15 comments on “It’s Raining, It’s Pouring

  1. I’m so glad that you write about these various stages of editing and publishing – I’ve learned so much.
    I’m also going to have “King of the Road” going through my head all morning thanks to your beginning quotation. Not a bad way to start a Saturday, actually.

    • King of the Road – that got me laughing and started a cascade of memories for me. We used to run around singing that song when we were kids – I smoke old stogies I have found, short but not to big around, I’m a man of means by no means, King of the Road. Love that memory lane. I’m so glad that what I’ve experienced is helpful to others.

  2. Roy McCarthy says:

    How exciting, and you’re learning so much in the process Fran. I am delighted to pay for editing, proofreading, cover design, even formatting for CreateSpace etc. as I haven’t a clue, time or patience. I do enjoy having control over the end product though.

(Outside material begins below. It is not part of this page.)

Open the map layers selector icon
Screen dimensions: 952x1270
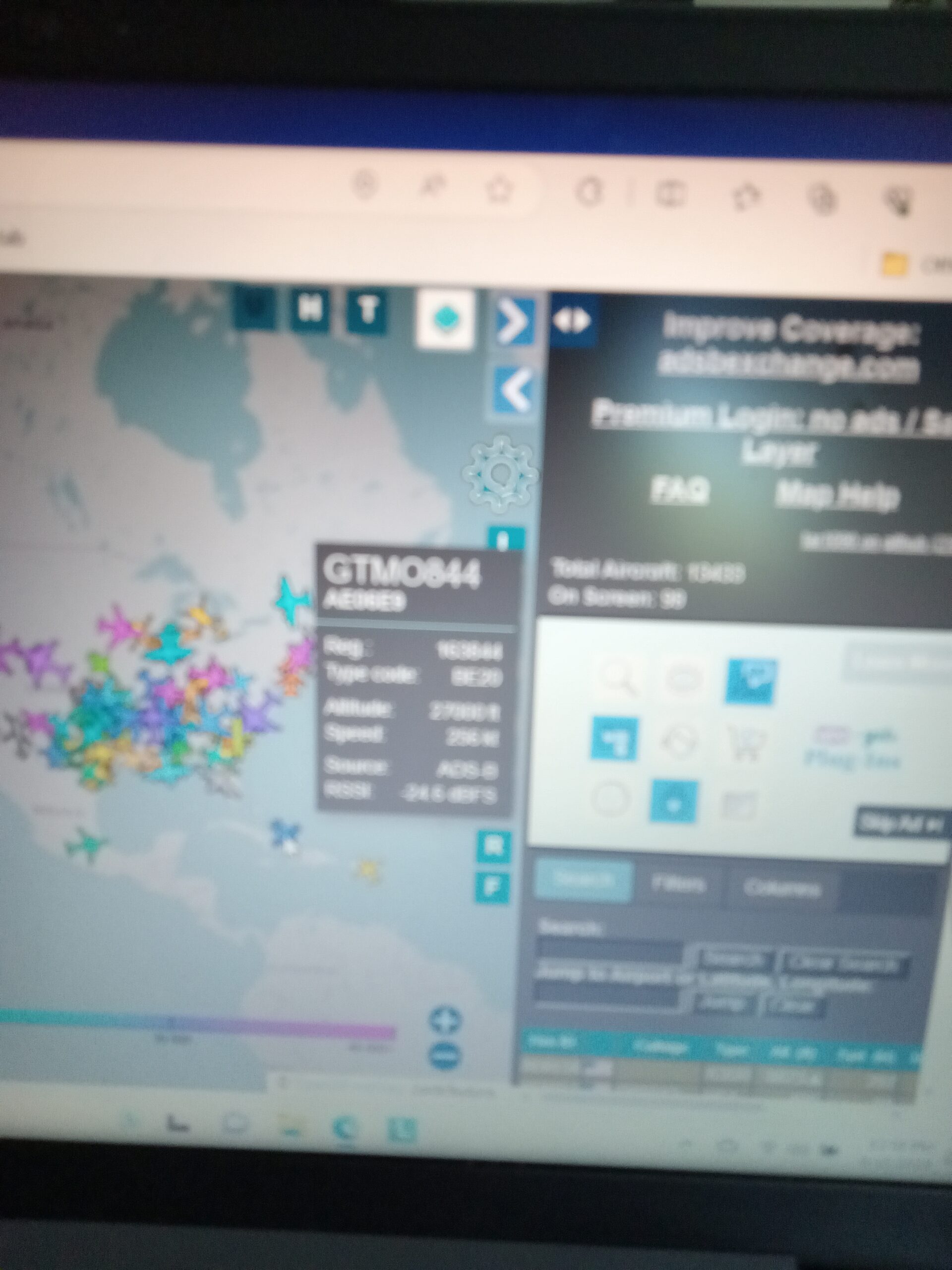pyautogui.click(x=445, y=318)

    • That is the ultimate goal – control over the end product in all ways. I like the model of pay for what you need. If you can afford to do it, there are so many talented people out there who do a great job at all the tasks mentioned and you pay them once for their service and move on. If you need to, you can pick and choose which service to employ. I like choice and being in control at the end of the process.

  3. evelynralph says:

    Reblogged this on evelynralph and commented:
    Fascinating insights.

  4. Thanks for blogging this, Fran. It sounds like our “great minds” are running on the same track. I’m so frustrated with the constant changing of the amazon prices on our first two assisted self-publisher books and the measly sum we get in royalties no matter how amazon’s prices change. However, we are pleased with how things are shaping up with our third book, Jake, Little Jimmy & Big Louie, which I did myself through our newly-named Moomor Publishing with printing and distribution through CreateSpace. We are busy now with organizing two book launches at our house next Sunday and a book reading the following Saturday at a children’s store in Vernon: Teach and Learn. If I didn’t have the sequels to Ian’s first two books on my computer for editing, I would re-publish the first two books in new editions on CreateSpace, as you have decided to do with your first books. There just isn’t enough time to re-layout our first ones until I get the editing pile down for the other ones. Ian’s age and physical problems leave him unable to do anything more than copyread what I produce. I’m just grateful he wrote so much while he was able. So we plug along as best we can. I guess my motto at the moment is “Slow and Steady Wins the Race!” I’ll be anxious to hear how everything progresses with you on the republishing new volumes. Best wishes, Gayle

    • Thanks, Gayle. As always, hindsight is 20-20. The process is coming along fine and I hope to do a seamless up with the new edition and down with the old kind of thing. What happens with the reviews remains to be seen. Rest assured, I will keep everyone updated.

  5. Fran,
    I would love to hear more about this whole process. Keep us posted as you work your way through all of this. It’s all good for us self-pubbers out here! 🙂

    • As I was just commenting to Gayle (above), the only thing that remains to be seen is the hopeful movement of the reviews from one edition to the next. I should have another post on the whole process next week.

  6. Erin says:

    Wow–so many bits and pieces to learn on the self-publishing road! Thanks for sharing your journey with all of us.

  7. Behind the Story says:

    Learning how to self-publish is, as you say, a steep learning curve. I used a self-publishing company: Dog Ear Publishing. I don’t know what I’ll do next time. There are so many ways to go about it … It makes my head spin.

    • What seems most important to me now is having my own ISBN and controlling all distribution sites – that means I log on to the various sites (Kobo, Smashwords and Amazon) and any changes or monitoring is my responsibility. But this has involved obtaining the ISBNs, contacting and working with an e-formatter, creating our own book covers, setting up the accounts with the various distributors and probably a number of other things I’m forgetting at this moment. I used the one-step-at-a-time method and it seems to all fall into place.

      • Behind the Story says:

        That’s what I’ve been using, the one-step-at-a-time method. It’s all I can keep in my head at one time.